Create a local cluster

In [42]:
from dask.distributed import Client, LocalCluster

In [43]:
# if you want to specify number of workers etc.
cluster = LocalCluster(n_workers=2, processes=True, threads_per_worker=1)
# or simply 
# cluster = LocalCluster()
with Client(cluster) as client:
    # perform code
    futures = prepare_call(client)
    results = client.gather(futures)

print(results)

[2, 3, 4, 5, 6, 7, 8, 9]


## Parallelize using LocalCluster

Using the 3D data above, parallelize the code this time using a LocalCluster instead of ``dask.delayed``.

### License (BSD 2-Clause)
Copyright (C) 2022 University of Dundee. All Rights Reserved.
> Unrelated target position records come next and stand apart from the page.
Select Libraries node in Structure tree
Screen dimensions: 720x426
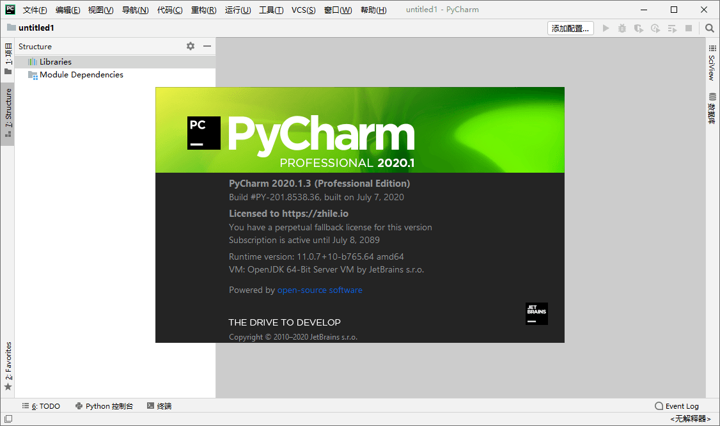coord(55,62)
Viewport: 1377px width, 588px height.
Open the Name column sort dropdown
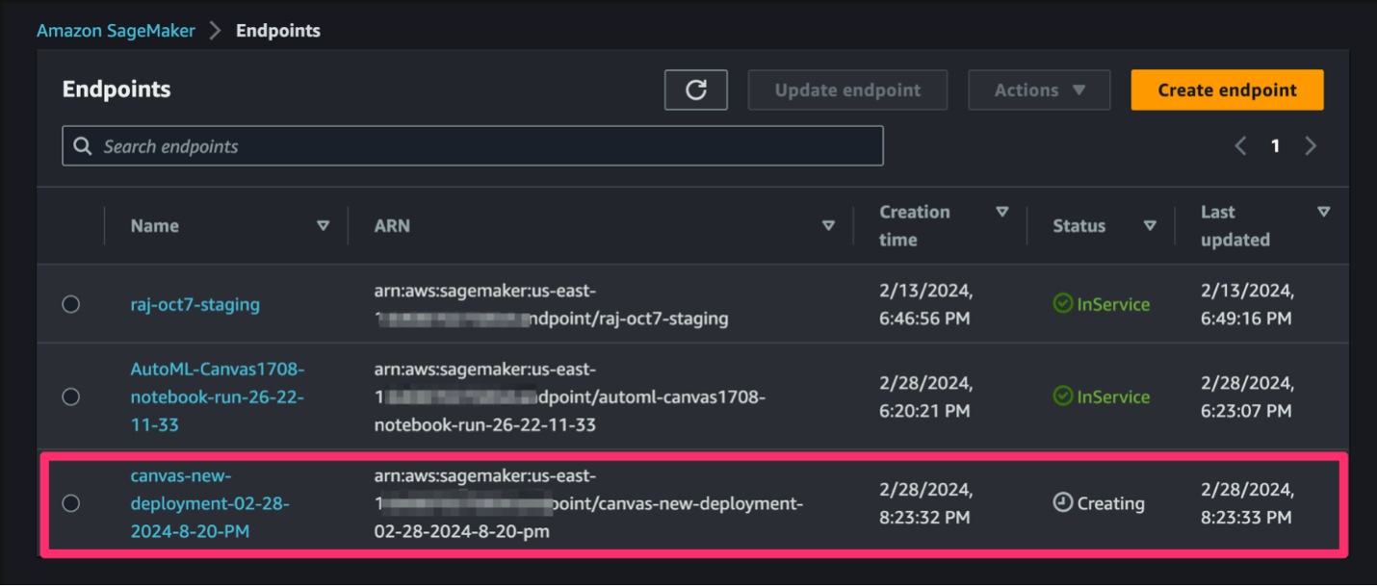tap(323, 225)
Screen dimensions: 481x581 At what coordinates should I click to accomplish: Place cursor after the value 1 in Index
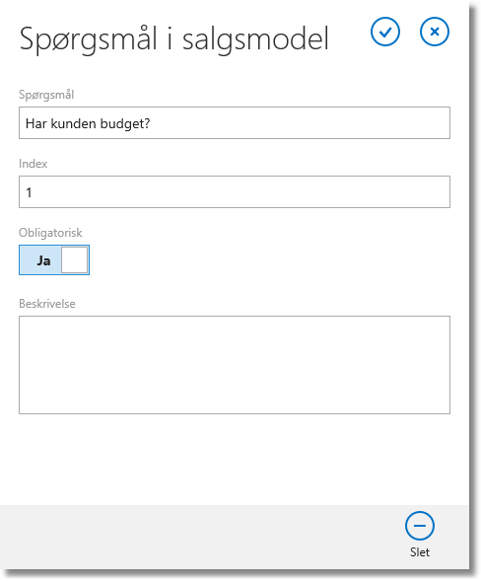(x=34, y=192)
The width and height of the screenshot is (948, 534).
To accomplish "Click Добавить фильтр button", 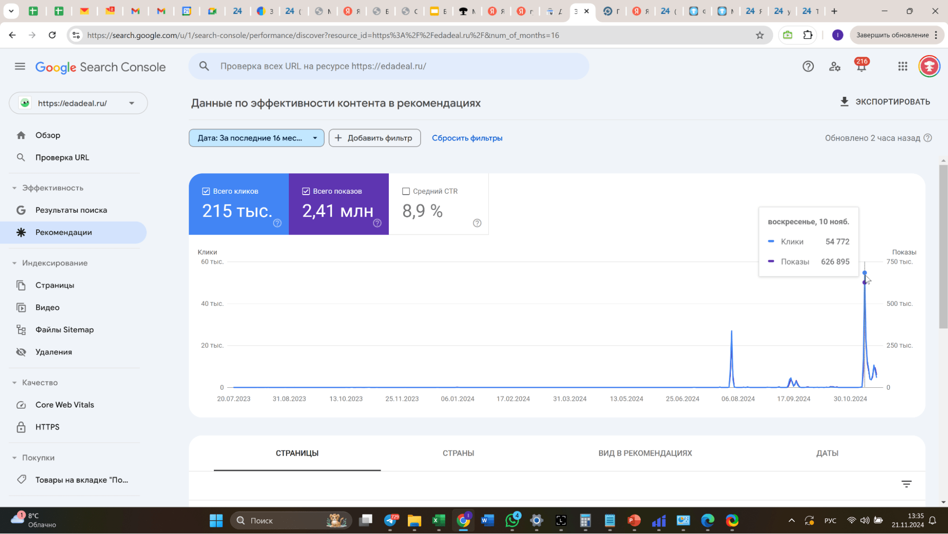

Redistribution and use in source and binary forms, with or without modification, are permitted provided that the following conditions are met:

Redistributions of source code must retain the above copyright notice, this list of conditions and the following disclaimer.
Redistributions in binary form must reproduce the above copyright notice, this list of conditions and the following disclaimer in the documentation and/or other materials provided with the distribution.
THIS SOFTWARE IS PROVIDED BY THE COPYRIGHT HOLDERS AND CONTRIBUTORS "AS IS" AND ANY EXPRESS OR IMPLIED WARRANTIES, INCLUDING, BUT NOT LIMITED TO, THE IMPLIED WARRANTIES OF MERCHANTABILITY AND FITNESS FOR A PARTICULAR PURPOSE ARE DISCLAIMED. IN NO EVENT SHALL THE COPYRIGHT OWNER OR CONTRIBUTORS BE LIABLE FOR ANY DIRECT, INDIRECT, INCIDENTAL, SPECIAL, EXEMPLARY, OR CONSEQUENTIAL DAMAGES (INCLUDING, BUT NOT LIMITED TO, PROCUREMENT OF SUBSTITUTE GOODS OR SERVICES; LOSS OF USE, DATA, OR PROFITS; OR BUSINESS INTERRUPTION) HOWEVER CAUSED AND ON ANY THEORY OF LIABILITY, WHETHER IN CONTRACT, STRICT LIABILITY, OR TORT (INCLUDING NEGLIGENCE OR OTHERWISE) ARISING IN ANY WAY OUT OF THE USE OF THIS SOFTWARE, EVEN IF ADVISED OF THE POSSIBILITY OF SUCH DAMAGE.